Lean, Six Sigma, Kaizen–what do they have in common?

Today is a short post, an experiment to see if I can post from my mobile phone because my AT&T Uverse high-speed Internet service just collapsed into a black hole of unknown origin, and no technician is available today, so I can’t access the Internet with my desktop computer. Here goes…

In our Six Sigma Green Belt class, these three terms are used and the pre-class discussion is usually how they are related. The high-level view is that Six Sigma is for reducing variability, lean is for reducing waste, and that kaizen is for creating incremental but steady process improvement.

Instead of asking how they are different, let’s turn the discussion on its head: how are they the same, or more precisely what do they have in common?

1. They all involve processes. The process may involve materials, data, or humans (health care), so they have many application areas.

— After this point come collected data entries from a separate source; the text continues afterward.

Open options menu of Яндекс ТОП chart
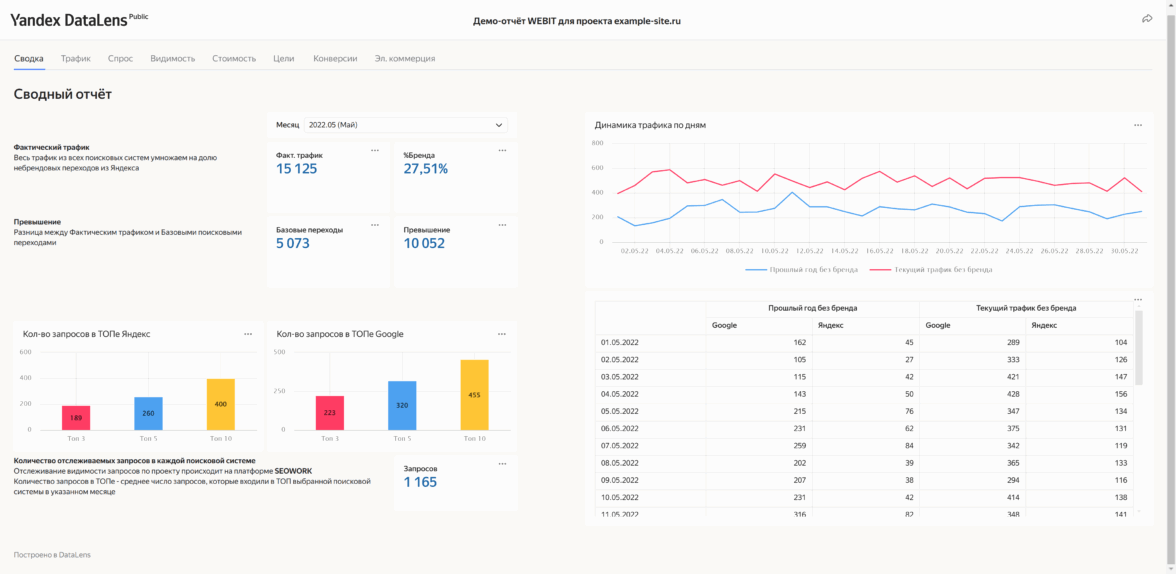1176x574 pixels. 248,334
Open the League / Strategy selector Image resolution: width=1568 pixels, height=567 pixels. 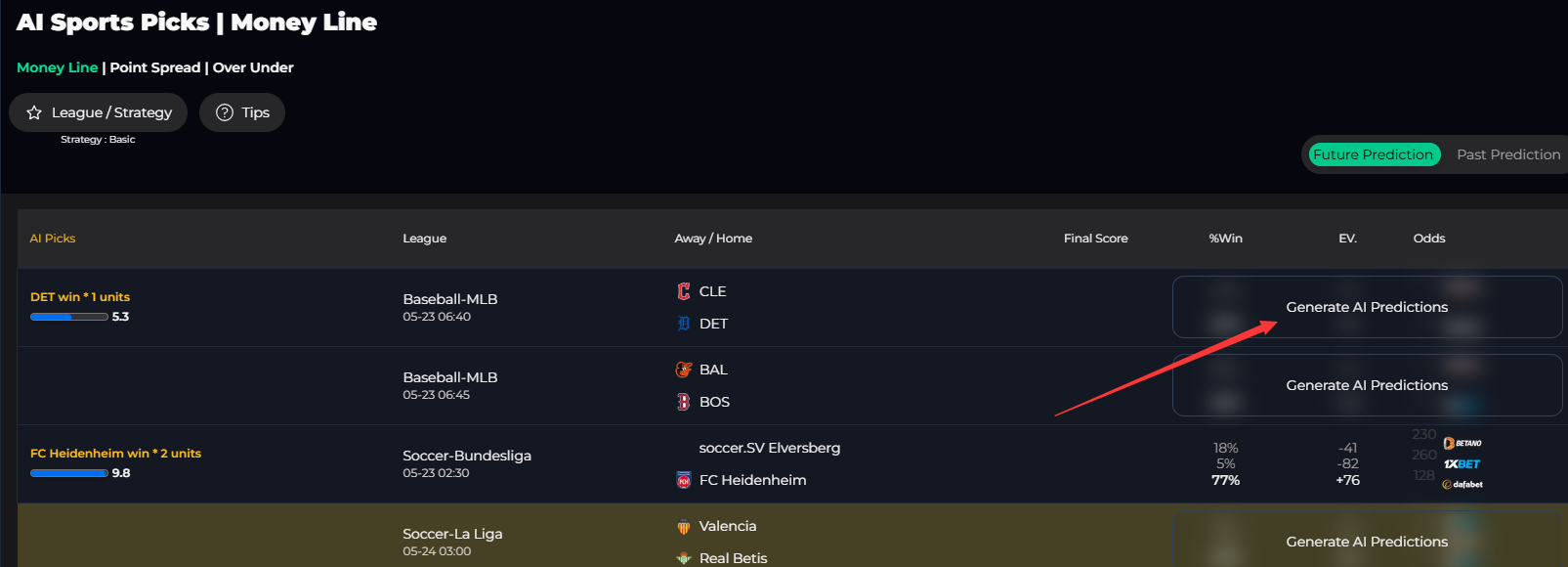[99, 112]
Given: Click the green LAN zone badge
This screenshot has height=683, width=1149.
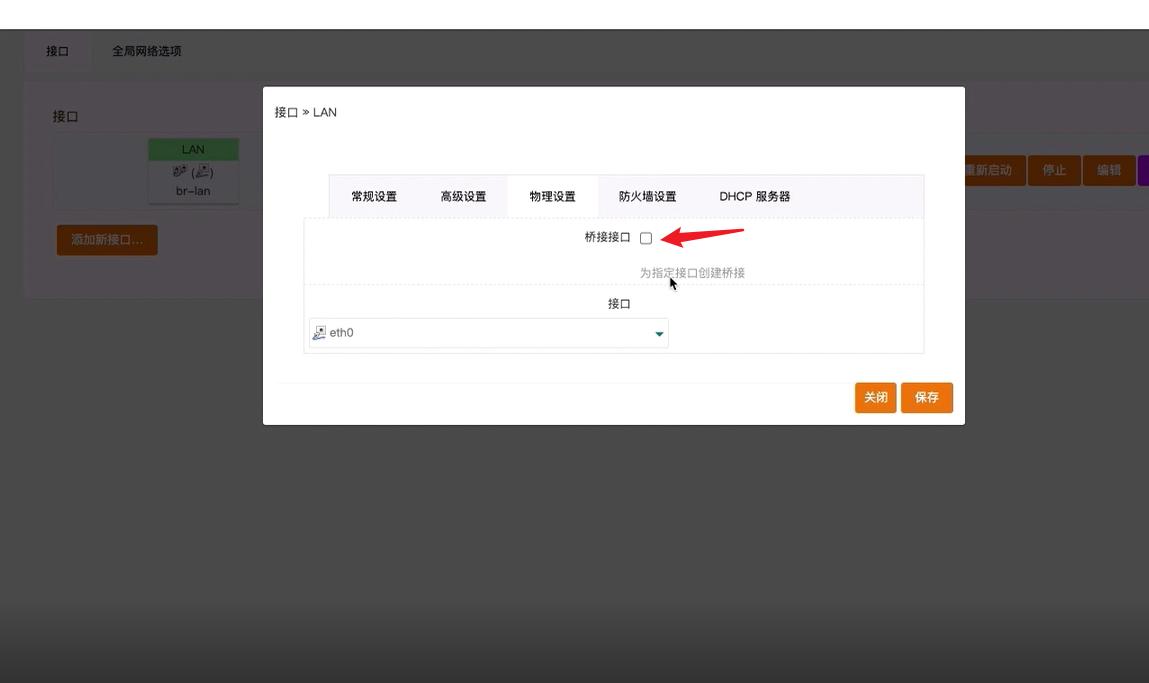Looking at the screenshot, I should (x=193, y=148).
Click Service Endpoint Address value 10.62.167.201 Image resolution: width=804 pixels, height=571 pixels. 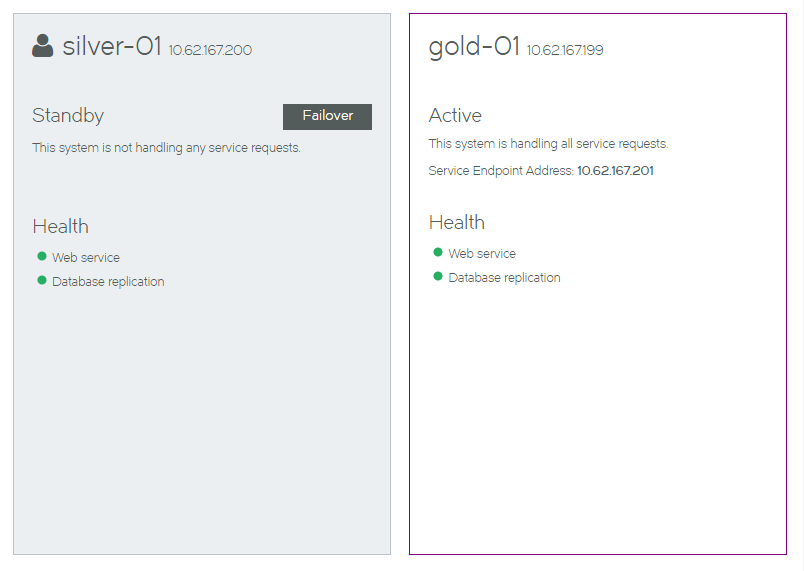point(615,171)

2. They all involve teamwork for implementation. I am probably prejudiced in this regard by having worked for so many years in Japan, but it is precisely the cultural genius of the Japanese for group dynamics that have led them to make so many strides in implementing kaizen and other quality improvement techniques.

3. They all involve quality principles which ultimately derive from the same sources: Deming, Juran, etc. Despite the Japanese cultural spin put on many concepts of kaizen and what is referred to as The Toyota Way, any discussion of the relative superiority of these methods to the “made in the USA” brand of Six Sigma is pointless, in my humble opinion.

Both these “brands” of quality improvement derive ultimately from the same source and the same principles, although they are shaped in their appearance by the culture that has elaborated upon them.

4. They all derive from bottom-up rather than top-down styles of management. Every worker needs to buy in to the process, but doing so empowers each worker to make a change through knowledge and creativity.

5. They all require statistical techniques for proof of their effectiveness. And that is why quality professionals must learn the language of statistics fluently.

So despite their differences, these areas require an overlapping body of knowledge and a similar problem-solving attitude.